At Democracy in America, a look at Pew's new numbers on the drop in median wealth between 2005 and 2009. Hispanic households saw the largest decline, 66%. As dramatic as that drop is I was more startled by the disparity in median wealth between ethnic groups--the median white household has nearly 20 times more wealth than the median black or Hispanic one. There are a lot of possible factors in that--geographic distribution, systemic/historical inequity, educational attainment, family structures, etc--but one that strikes me (also from the Pew results) is that white households were significantly more likely to own their home than African-American or Hispanic families (about 75% for the former, compared to roughly 50% for the latter).
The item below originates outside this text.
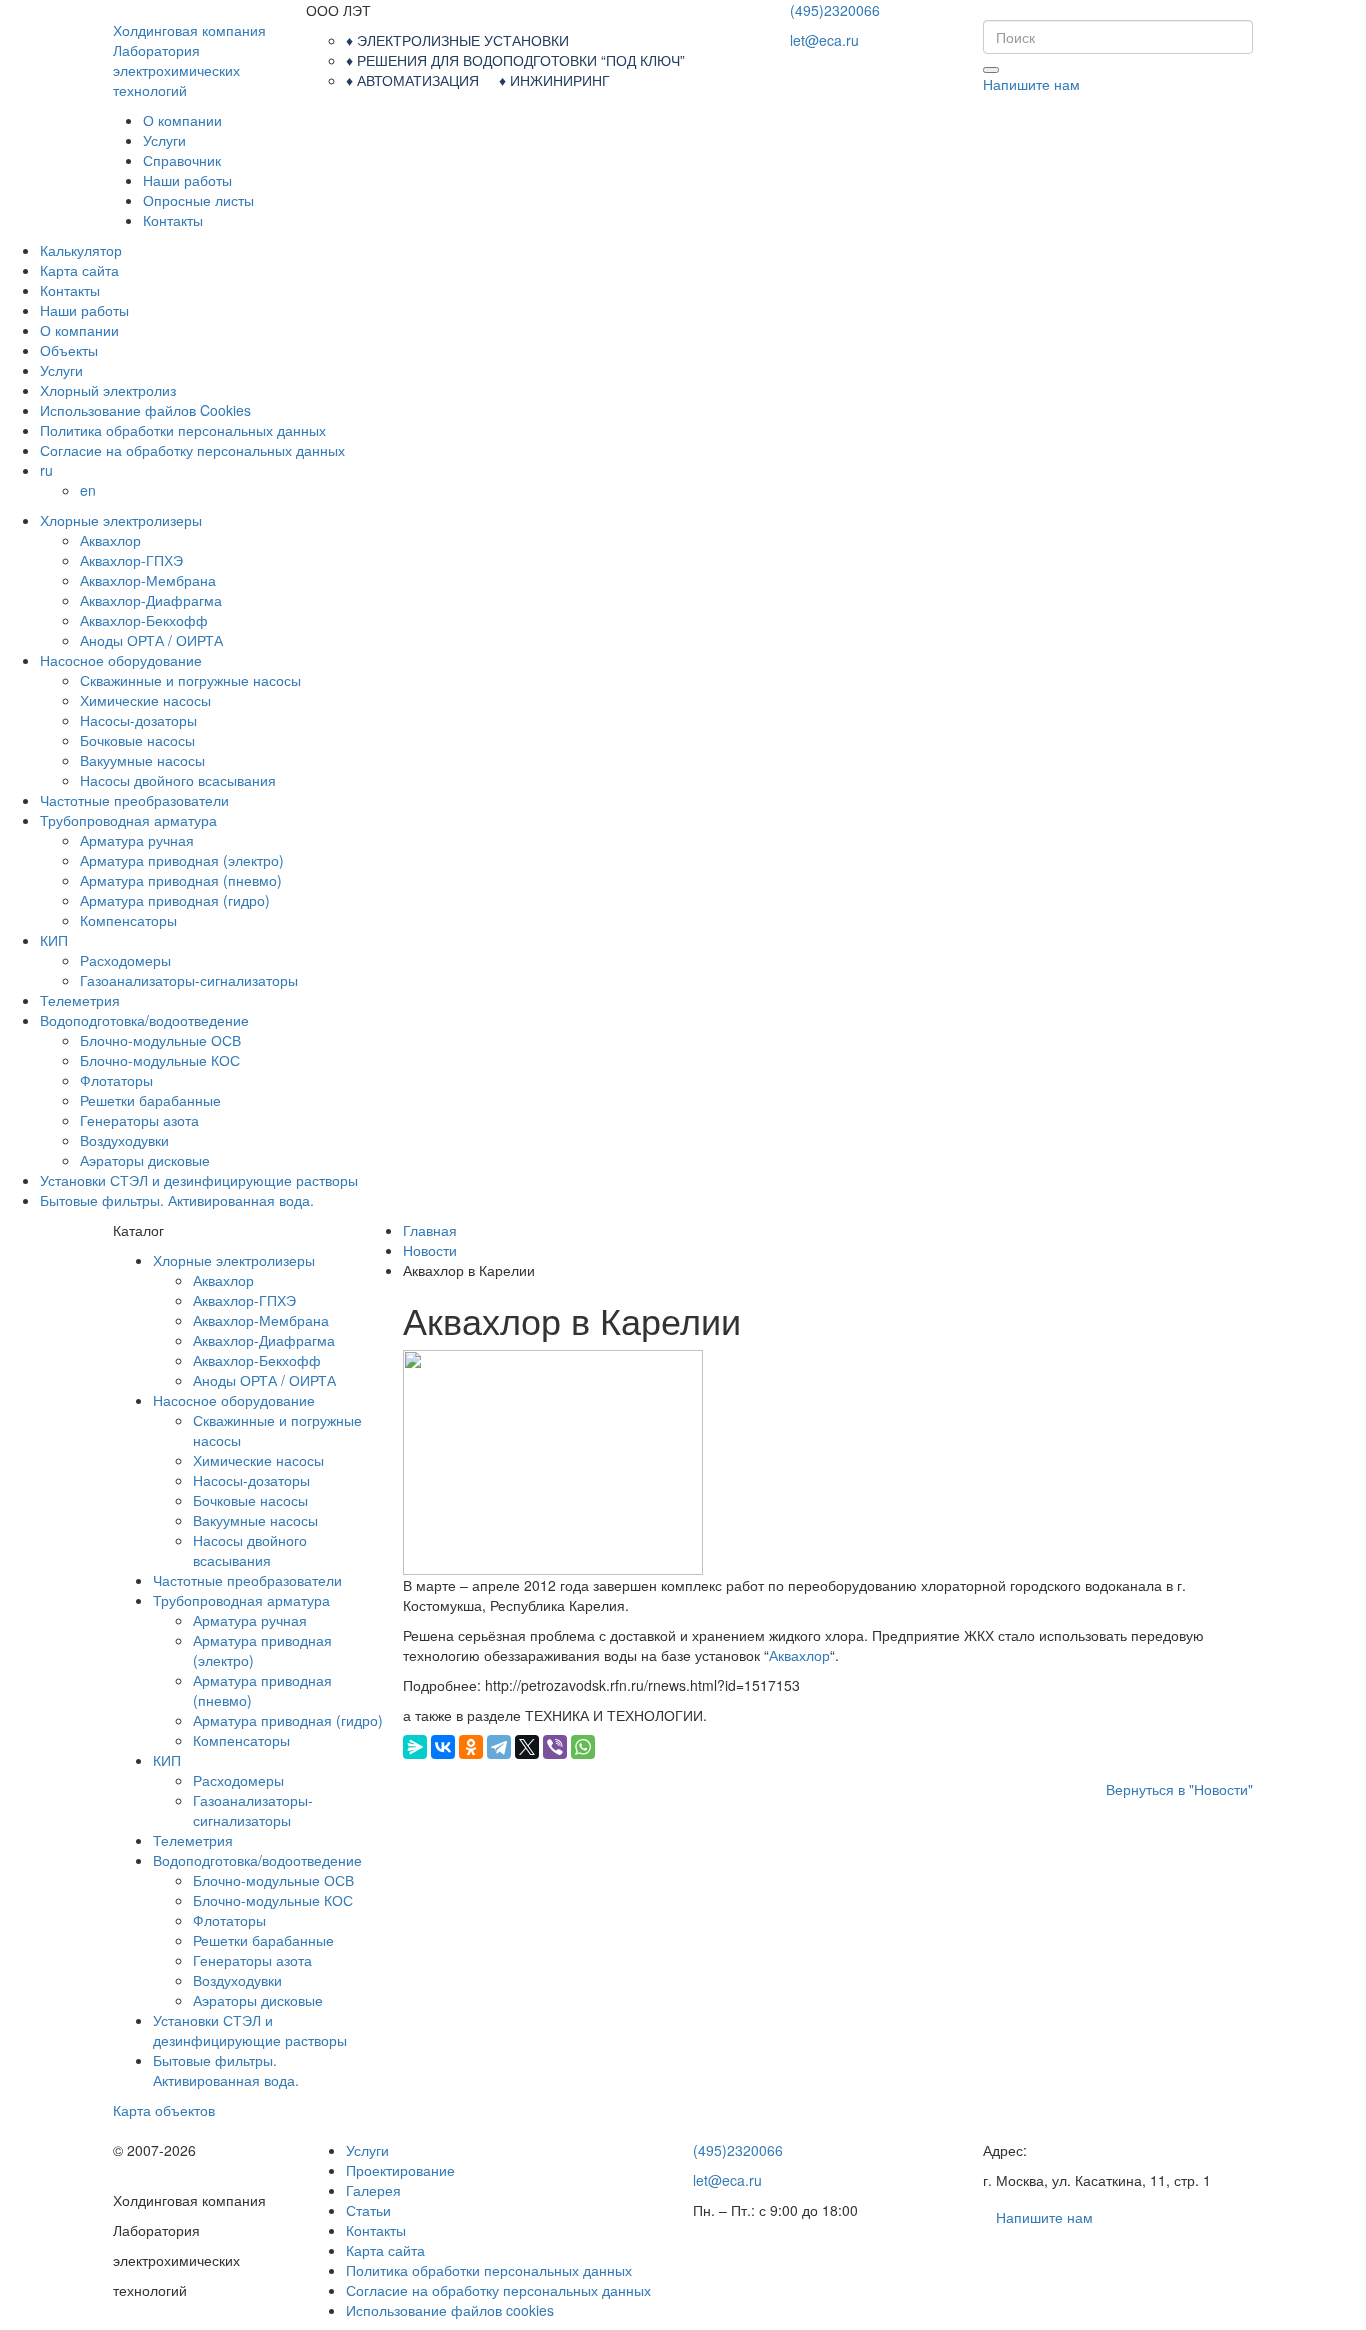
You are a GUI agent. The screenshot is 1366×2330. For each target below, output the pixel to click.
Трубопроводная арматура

The housing fall was a major culprit in the wealth loss between 2005 and 2009 but with a longer time horizon (or for people who bought before the bubble) homeowning is probably still a plausible path to wealth accumulation--possibly because of the enforced savings mechanism?
 


08/09/2011 02:48

When land is tied to income generation or rents, it often is a good investment. In the Malthusian era prior to the industrial revolution land and food tended to be inflationary, while manufactured were not.

However, creating a huge surge in demand for a product (through less stringent lending requirements, and government programs) over a relatively short period of time simply encouraged to by into a bubble. Since minorities were relatively late to the housing game, they have been hammered.